- **Directions**:
(a) Answer these questions from the article on Hortonworks' hybrid cloud plans, one per line:
(i) On which version of Apache Hadoop is the first new HDP release based?
(ii) What was the DataWorks Summit formerly called?
(iii) What is Scott Gnau's title at Hortonworks?
(b) List every Hortonworks product named in the article on Hortonworks' hybrid cloud plans.
(c) Pick up the article on Hortonworks' hybrid cloud plans after its last sentence and write the next paragraph.

- **Reading passage**:
────
Hortonworks Looks to Expand Hybrid Cloud Footprints
Organizations these days demand to run their big data workloads wherever and whenever they want – in their own private data centers, in public clouds, on the edge, and every which way in between. Hortonworks acknowledged that reality today by announcing expanded cloud partnerships with Google, Microsoft, and IBM. It also announced the first release of its Hortonworks Data Platform (HDP) based on Apache Hadoop version 3.
Hortonworks already had partnerships with Google, Microsoft, and IBM to run its products in their cloud offerings. You can also get Hortonworks Data Flow (HDF), its streaming data solution, and Hortonworks Data Plane on the biggest public cloud, Amazon Web Services. But with today’s announcement on the first day of Hortonworks annual DataWorks Summit (formerly Hadoop Summit), the company is re-iterating its commitment to ensuring that its customers’ HDP, HDF, and DataPlane implementations will run consistently across all of those environments.
“We certainly believe that for a very long time our customers are going to need to implement their modern data architecture across multiple hybrid footprints on prem and in the cloud,” said Hortonworks CTO Scott Gnau. “So whether you’re running against data that’s in AWS or your running against data in your data center, being able to have a common software infrastructure that allows that application to exist and run and be portable without being rewritten becomes extremely important.”
────
- **Input data**:

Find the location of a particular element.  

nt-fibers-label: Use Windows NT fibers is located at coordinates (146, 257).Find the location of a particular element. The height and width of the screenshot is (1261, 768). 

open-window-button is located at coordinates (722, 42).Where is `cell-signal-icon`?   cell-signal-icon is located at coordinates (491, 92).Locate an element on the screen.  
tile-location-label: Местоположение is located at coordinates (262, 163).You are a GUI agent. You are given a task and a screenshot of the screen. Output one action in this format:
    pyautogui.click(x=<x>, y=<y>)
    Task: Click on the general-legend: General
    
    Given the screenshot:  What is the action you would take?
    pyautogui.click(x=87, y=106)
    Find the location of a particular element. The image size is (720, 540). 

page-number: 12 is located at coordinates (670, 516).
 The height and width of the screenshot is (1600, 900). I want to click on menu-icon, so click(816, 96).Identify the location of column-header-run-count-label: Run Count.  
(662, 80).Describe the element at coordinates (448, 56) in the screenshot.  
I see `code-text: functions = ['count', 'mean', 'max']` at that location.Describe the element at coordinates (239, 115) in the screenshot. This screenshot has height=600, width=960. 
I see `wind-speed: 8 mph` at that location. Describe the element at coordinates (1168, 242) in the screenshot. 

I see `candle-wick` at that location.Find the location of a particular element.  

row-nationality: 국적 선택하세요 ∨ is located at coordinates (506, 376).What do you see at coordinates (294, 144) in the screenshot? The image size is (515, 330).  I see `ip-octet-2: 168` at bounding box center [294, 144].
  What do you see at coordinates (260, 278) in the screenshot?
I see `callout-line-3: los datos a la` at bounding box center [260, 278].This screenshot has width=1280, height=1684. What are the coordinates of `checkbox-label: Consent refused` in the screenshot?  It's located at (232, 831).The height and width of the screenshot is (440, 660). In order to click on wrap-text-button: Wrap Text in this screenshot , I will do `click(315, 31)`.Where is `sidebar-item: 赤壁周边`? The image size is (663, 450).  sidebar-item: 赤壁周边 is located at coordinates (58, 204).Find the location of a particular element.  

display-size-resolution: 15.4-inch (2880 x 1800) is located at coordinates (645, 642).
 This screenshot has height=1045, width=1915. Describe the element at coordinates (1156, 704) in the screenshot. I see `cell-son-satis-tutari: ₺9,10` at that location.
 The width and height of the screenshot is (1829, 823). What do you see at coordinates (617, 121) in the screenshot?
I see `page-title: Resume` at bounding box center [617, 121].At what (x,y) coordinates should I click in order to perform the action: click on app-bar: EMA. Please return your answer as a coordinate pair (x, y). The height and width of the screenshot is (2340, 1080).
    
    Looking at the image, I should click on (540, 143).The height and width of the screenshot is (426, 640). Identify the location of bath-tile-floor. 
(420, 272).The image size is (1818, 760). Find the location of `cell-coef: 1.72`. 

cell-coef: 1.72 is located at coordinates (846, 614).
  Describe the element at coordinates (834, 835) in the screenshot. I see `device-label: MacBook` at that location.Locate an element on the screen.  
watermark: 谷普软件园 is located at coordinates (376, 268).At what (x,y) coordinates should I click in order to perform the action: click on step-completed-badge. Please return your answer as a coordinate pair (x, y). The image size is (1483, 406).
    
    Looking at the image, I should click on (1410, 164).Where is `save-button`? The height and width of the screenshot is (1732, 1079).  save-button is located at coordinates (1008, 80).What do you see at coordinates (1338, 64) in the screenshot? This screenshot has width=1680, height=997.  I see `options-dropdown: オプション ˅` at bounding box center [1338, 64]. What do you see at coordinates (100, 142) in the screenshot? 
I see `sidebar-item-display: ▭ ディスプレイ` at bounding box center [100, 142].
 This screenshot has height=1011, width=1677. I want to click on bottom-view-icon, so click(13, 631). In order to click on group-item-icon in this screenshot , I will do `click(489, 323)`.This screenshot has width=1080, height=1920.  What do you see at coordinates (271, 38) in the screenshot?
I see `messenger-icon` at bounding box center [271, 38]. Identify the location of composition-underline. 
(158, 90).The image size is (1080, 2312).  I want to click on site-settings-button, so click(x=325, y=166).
────
- **Outputs for the tasks**:
(a)
(i) Apache Hadoop version 3
(ii) Hadoop Summit
(iii) Chief technology officer (CTO)

(b)
Hortonworks Data Platform (HDP)
Hortonworks Data Flow (HDF)
Hortonworks Data Plane (DataPlane)

(c)
Hortonworks cloud footprint is relatively small at this point. Out of 1,400 paying customers, only 25% are running some Hortonworks software in the cloud, according to Gnau. By comparison, 95% of its customers have an on-premise footprint, which means only 5% are cloud-only.
“Our goal there is to leverage the best of both worlds,” Gnau tells Datanami. “Customers are looking for flexibility in deployment. They’re looking for the ability to have burst processing capabilities. They want to take advantage of agile deployment via containerization and serverless tech.”
It’s the small details that really count when building data infrastructure that can run just about anywhere. In most of these cloud implementations, HDP run with the cloud’s favored object storage system, such as Amazon S3 or Microsoft’s Windows Azure Storage Blob (WASB), and Google Cloud Storage (GCS), rather than HDFS. Beyond that, Hortonworks is focused on ensuring that the management, security, and governance of data is handled in a consistent manner through projects like Apache Atlas and Apache Ranger.
“We can give you that common experience across all of those footprints and let you take advantage of that, but do it in a highly secure and manageable way,” Gnau says. “We’ll give you …that common look and feel, that application portability, and a common state of tools to let you manage the estate of your data regardless of where it’s physically stored.”
The cloud offerings are not all the same. On Microsoft Azure, customers have the choice of running HDP and HDF or utilizing HDInsight, which is a hosted Hadoop application based on Hortonworks’ Hadoop distribution that’s managed by Microsoft for clients. “We are giving customers the most choice as to how they move data workloads to the cloud, on Azure or Microsoft HDInsight for an enterprise-grade managed service that makes it easier for end users,” stated Rohan Kumar, corporate vice president of Azure Data for Microsoft.
IBM, meanwhile, is launching a hosted big data solution dubbed IBM Hosted Analytics with Hortonworks (IHAH), which includes HDP, IBM Db2 Big SQL, and the IBM Data Science Experience. “The strong support we’ve received over the last year for our integrated solutions led IBM and Hortonworks to extend our joint efforts even further,” stated Rob Thomas, the general manager of IBM analytics, in a press release.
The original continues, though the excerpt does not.